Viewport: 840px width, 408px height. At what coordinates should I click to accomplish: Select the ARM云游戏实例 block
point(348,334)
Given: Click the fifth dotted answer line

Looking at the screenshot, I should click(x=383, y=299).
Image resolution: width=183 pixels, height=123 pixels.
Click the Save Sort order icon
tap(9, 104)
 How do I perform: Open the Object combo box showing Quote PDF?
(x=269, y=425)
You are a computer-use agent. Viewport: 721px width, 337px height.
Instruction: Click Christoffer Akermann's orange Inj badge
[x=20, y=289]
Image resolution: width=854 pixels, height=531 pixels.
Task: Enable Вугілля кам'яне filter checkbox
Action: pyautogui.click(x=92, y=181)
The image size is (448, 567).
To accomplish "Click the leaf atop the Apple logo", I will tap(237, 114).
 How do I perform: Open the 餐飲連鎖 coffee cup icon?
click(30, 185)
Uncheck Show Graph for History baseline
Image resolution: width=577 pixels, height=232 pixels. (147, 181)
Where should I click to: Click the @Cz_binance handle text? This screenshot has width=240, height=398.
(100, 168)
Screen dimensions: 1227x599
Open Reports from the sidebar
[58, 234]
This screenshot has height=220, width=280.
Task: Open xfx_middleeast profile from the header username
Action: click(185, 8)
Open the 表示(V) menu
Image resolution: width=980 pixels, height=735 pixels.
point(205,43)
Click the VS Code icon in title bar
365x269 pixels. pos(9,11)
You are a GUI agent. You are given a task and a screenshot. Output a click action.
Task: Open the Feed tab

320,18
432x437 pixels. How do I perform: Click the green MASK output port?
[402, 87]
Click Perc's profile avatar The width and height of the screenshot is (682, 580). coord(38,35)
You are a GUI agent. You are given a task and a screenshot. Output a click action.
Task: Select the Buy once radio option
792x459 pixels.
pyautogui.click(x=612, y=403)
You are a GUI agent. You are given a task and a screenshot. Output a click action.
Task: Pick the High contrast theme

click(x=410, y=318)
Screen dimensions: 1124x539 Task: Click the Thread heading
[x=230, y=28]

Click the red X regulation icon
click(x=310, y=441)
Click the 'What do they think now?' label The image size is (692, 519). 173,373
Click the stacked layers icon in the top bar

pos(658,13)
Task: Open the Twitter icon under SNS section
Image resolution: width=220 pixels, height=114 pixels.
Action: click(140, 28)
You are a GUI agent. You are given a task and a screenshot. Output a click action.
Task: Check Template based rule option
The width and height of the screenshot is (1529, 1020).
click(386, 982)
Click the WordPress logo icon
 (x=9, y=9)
+ + + +
| Exercise details |
Each line in the data that holds the string "option" should be found and copied.

| Response |
Task: Select the Buy once radio option
Task: Check Template based rule option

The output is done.